Humes Middle School, under Cash’s proposal, would be considered for the Achievement School District. With 190 students, Humes has a 17 percent utilization rate. Humes is not among the 14 schools the Achievement School District is considering for a list of 10 schools it plans to either run directly or run through a contract with a charter school operator next school year.

But Memphis City Schools administrators are considering a proposal to turn Humes into a grades 6-12 charter school focused on the arts.

Cash noted the list of schools he is submitting for consideration is not as large as the 21 recommended by the schools consolidation planning commission. The planning commission did not include a specific list of the schools it proposed for closing “in order to give the Shelby County Board of Education flexibility in selection with input from the community,” according to the recommendation sent to the school board this summer.

It is one of 172 recommendations for the move up to and into the merger of city and county schools that begins with the new school year in August.

The recommendation, in general, calls for: closing six schools in northwest Memphis – three elementary schools, one middle school and two high schools and closing 15 in southwest Memphis – seven elementary, six middle and two high schools.

“We will present a listing of schools on Thursday evening that will be considerably fewer than the 20 unnamed schools recommended for closure by the (planning commission),” Cash wrote. “Any vote taken on Thursday night will only begin the process of conducting the impact studies and the series of community meetings in just the same manner as was done last year. No schools will be closed on Thursday night.”

The process of studies and public hearings in the affected communities is one Memphis City Schools has used for the closing of Georgia Avenue Elementary and the consolidation of Caldwell and Guthrie Elementary Schools in recent years.

“We know that, done right, the process works,” Cash said.

The planning commission recommendations were based on utilization rates of the schools – the number of students attending a school and the number of students a school has the capacity to hold.

The school impact studies to be conducted by school system staff would look at other factors including “impact on the quality of life in the community” and “time, distance and cost of student transportation.”

Cash’s preliminary estimate is that the closings of Coro Lake and White’s Chapel would not require any new buses for those students. The closings of Norris and Gordon would require three new buses each with two new buses for the Orleans closing.

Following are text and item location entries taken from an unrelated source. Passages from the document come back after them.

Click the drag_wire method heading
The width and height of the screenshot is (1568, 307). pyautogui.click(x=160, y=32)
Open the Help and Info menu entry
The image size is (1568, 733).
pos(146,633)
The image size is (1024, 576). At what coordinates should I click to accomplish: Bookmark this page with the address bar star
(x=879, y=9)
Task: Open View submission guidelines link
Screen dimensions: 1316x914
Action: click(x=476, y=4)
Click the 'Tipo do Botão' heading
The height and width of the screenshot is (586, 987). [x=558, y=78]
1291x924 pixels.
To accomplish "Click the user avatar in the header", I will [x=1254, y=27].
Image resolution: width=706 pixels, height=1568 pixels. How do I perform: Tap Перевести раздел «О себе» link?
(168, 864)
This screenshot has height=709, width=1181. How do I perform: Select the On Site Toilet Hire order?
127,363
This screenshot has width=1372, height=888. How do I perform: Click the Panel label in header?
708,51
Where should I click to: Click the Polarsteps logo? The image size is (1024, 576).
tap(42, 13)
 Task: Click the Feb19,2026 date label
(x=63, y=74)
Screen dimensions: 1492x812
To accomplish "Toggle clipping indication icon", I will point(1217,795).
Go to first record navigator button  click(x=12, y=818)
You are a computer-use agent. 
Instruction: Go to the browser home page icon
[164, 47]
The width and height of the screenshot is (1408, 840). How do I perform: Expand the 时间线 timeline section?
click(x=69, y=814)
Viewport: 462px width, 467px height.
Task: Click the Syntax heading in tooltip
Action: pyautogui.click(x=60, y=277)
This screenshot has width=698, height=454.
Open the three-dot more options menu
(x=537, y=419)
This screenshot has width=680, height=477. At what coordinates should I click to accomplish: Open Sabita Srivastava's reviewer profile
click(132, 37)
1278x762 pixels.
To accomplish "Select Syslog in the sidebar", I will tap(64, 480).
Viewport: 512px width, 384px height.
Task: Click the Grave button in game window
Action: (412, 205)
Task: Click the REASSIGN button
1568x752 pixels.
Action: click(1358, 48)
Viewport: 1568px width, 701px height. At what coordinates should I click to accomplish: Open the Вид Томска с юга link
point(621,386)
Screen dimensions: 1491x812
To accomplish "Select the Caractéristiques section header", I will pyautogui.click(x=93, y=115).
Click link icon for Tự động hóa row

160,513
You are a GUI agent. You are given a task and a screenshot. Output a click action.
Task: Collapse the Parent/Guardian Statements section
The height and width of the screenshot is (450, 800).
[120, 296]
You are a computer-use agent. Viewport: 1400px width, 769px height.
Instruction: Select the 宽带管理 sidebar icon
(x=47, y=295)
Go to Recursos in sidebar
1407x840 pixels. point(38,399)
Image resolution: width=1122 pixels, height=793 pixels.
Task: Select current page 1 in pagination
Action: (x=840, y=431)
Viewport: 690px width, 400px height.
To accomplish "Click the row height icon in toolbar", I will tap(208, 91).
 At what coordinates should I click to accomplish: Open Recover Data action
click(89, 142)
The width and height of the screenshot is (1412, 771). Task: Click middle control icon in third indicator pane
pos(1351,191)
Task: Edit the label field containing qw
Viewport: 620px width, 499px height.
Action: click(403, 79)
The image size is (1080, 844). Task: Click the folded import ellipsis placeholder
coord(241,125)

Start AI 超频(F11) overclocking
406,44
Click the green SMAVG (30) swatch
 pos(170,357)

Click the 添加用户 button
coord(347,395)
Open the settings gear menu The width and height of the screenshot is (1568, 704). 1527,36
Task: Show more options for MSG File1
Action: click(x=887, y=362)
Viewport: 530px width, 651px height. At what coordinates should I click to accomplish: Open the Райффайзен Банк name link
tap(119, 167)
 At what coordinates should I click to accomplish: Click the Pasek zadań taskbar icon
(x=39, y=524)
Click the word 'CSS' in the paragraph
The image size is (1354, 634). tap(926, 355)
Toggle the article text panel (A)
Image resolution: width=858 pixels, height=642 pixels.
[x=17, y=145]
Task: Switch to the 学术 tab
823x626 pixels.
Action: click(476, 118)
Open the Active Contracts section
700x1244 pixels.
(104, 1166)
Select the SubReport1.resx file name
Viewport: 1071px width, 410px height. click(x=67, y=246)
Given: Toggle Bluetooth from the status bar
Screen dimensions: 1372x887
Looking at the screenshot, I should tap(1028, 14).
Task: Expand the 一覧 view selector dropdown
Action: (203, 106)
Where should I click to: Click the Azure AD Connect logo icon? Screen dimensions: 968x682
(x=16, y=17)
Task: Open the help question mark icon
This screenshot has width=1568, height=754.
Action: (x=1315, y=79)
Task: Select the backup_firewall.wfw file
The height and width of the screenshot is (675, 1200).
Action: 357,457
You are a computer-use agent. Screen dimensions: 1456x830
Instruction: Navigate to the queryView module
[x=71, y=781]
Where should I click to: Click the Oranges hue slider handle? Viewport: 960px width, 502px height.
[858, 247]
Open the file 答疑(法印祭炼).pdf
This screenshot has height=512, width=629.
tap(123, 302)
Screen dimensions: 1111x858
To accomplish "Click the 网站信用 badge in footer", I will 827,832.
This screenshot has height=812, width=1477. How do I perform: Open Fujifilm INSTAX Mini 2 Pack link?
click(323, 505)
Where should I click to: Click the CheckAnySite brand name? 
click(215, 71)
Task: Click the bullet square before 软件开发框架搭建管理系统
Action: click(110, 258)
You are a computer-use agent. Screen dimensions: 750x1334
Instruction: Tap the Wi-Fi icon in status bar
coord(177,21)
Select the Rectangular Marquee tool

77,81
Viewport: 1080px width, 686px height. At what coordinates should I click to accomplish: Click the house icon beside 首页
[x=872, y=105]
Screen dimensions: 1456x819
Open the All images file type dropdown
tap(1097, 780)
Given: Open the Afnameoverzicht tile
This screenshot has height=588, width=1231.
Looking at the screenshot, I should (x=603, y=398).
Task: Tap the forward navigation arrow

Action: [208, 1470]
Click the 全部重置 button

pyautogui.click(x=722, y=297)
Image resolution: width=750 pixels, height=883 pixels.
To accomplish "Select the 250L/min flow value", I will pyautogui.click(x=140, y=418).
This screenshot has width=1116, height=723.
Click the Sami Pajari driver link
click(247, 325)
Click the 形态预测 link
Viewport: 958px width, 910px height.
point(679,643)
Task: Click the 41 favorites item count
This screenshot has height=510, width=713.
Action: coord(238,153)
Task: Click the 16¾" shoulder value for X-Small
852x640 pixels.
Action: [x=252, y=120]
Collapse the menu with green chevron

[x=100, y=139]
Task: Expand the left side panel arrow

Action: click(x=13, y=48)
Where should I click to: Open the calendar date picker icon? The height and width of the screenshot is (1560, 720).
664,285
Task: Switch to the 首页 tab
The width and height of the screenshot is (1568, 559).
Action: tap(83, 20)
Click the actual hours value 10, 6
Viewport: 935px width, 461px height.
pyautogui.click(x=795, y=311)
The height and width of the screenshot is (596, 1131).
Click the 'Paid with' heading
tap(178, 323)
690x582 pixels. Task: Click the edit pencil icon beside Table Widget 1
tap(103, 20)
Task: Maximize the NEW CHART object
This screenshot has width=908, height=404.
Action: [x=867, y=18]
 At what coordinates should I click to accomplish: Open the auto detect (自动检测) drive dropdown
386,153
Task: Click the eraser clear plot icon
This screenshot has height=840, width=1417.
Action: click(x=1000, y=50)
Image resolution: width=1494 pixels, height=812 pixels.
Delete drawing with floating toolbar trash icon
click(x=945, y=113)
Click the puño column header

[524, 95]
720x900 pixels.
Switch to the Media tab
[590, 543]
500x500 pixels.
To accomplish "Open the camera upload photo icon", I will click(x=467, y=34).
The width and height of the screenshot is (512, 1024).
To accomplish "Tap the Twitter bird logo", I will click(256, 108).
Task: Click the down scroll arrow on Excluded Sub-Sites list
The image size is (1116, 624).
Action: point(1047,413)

Cash has acknowledged for years that Memphis City Schools in the inner city and the western part of the city as a whole are losing students in a school age population shift to the east. He and his staff had come up with a list of under utilized schools for consideration that Cash took off the table as the schools consolidation question began to move to a Memphis referendum vote in late 2010 and early 2011.

The planning commission recommendation is a controversial one and a key one in terms of the millions of dollars the commission believed it would save the new consolidated school system.

But Cash and his staff have publicly differed with the savings estimates of Boston Consulting Group, technical advisers to the planning commission.